Reason.tv Interviews MEP Dan Hannan; Britain Freaks Out

A few weeks back, I sat down with Tory MEP Daniel Hannan to chat about his YouTube stardom; his low opinion of the National Health Service; and those who have inspired his particular brand of Tory libertarianism. After mentioning Ayn Rand, Milton Friedman, and Friedrich Hayek, Hannan said that, in a British context, he would choose Enoch Powell, "somebody who understood the importance of national democracy, who understood why you need to live in an independent country and what that meant, as well as being a free marketeer and a small government Conservative."

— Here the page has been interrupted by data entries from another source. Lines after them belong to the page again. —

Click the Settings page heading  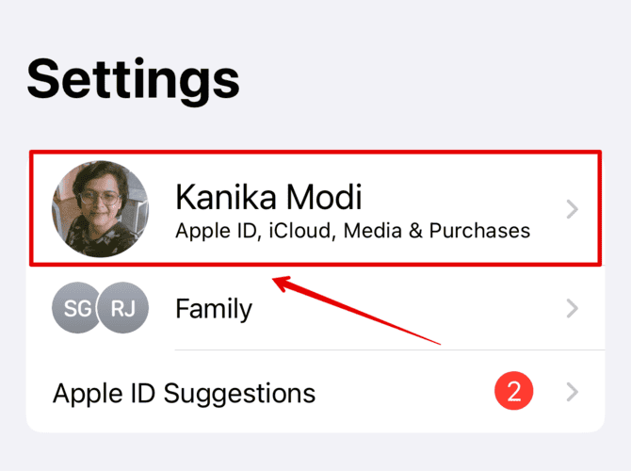tap(133, 80)
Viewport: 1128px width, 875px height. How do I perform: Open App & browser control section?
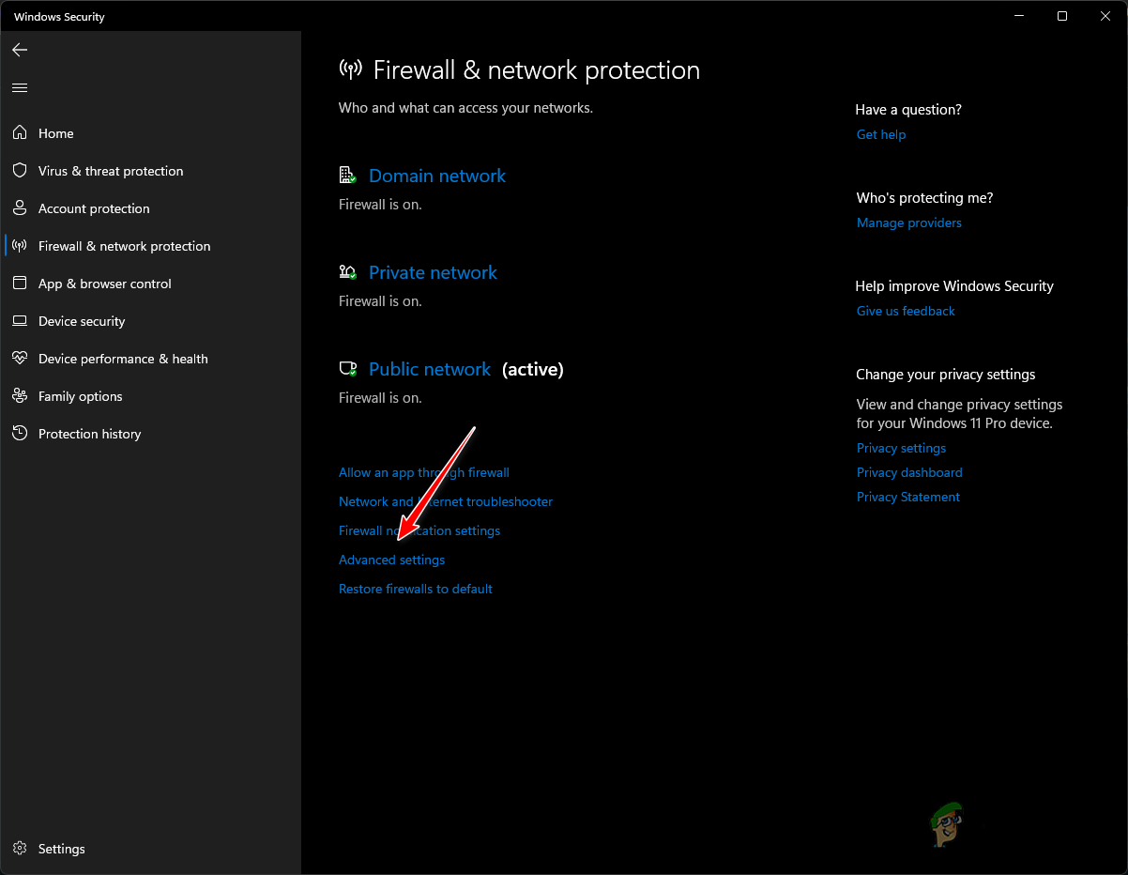(x=104, y=284)
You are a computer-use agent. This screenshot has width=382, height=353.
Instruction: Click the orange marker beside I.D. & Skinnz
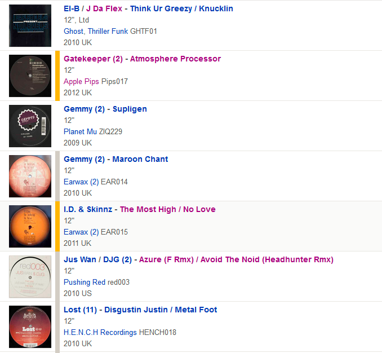pyautogui.click(x=57, y=226)
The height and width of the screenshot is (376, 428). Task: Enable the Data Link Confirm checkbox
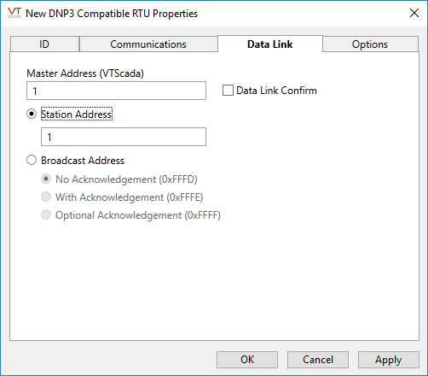228,91

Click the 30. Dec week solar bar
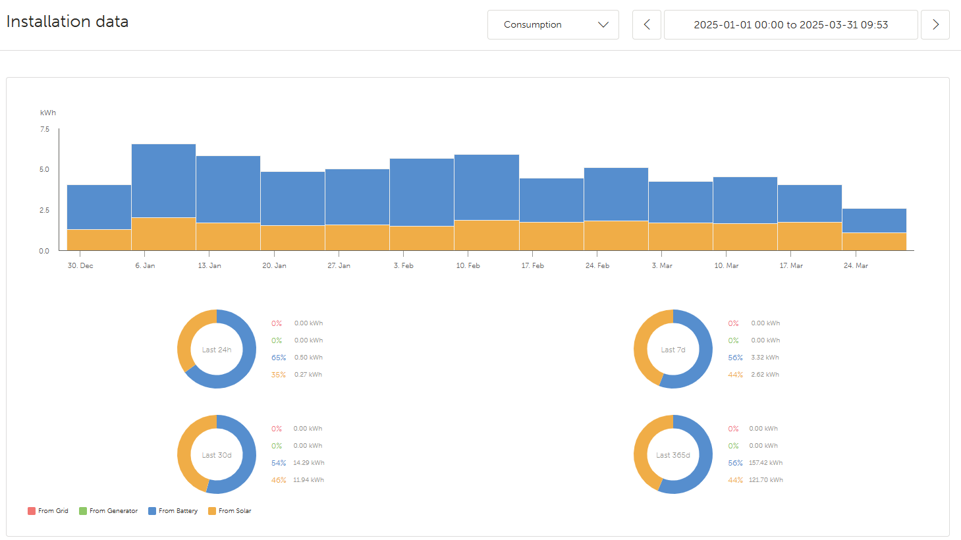click(99, 240)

I was rather surprised by the answer (mumbling, faintly in the background, "really?"); Enoch Powell, as one English journalist told me via Twitter, is the "third rail of British politics," best known amongst American political junkies (if at all) for his famous "rivers of blood" speech. My surprise, though, was based on a rather limited knowedge of Powell's history; a Pavlovian reaction to that speech.

In 1968, Powell told a group of supporters that the United Kingdom's immigration policy was "mad," and must be immediately halted. Looking to the future, Powell thundered, he was "filled with foreboding; like the Roman, I seem to see 'the River Tiber foaming with much blood.'" It is important to underscore that during our conversation, Hannan said nothing about his views on immigration.

Hannan had attracted scorn from both sides of the aisle after denouncing the NHS as a "failure" on Fox News, and has now created a brand new row with his Reason.tv appearance. The Daily Telegraph has details:

The Conservative leader, who has placed great importance on changing public views of the Tories’ health policies, faced calls to sack Mr Hannan earlier this month when the MEP described the NHS as a “mistake” during an American television debate.

Now he has given another interview in the United States, in which he cited Powell, the Conservative minister who was cast into the political wilderness after warning that open immigration would lead to “rivers of blood,” as a major political influence.

He told reason.TV: “He was somebody who understood the importance of national democracy, who understood why you need to live in an independent country and what that meant, as well as being a free marketeer and a small government Conservative." Tory sources said that Mr Hannan would not be disciplined over his latest remarks, as his praise for Powell had not referred to the late politician’s views on immigration.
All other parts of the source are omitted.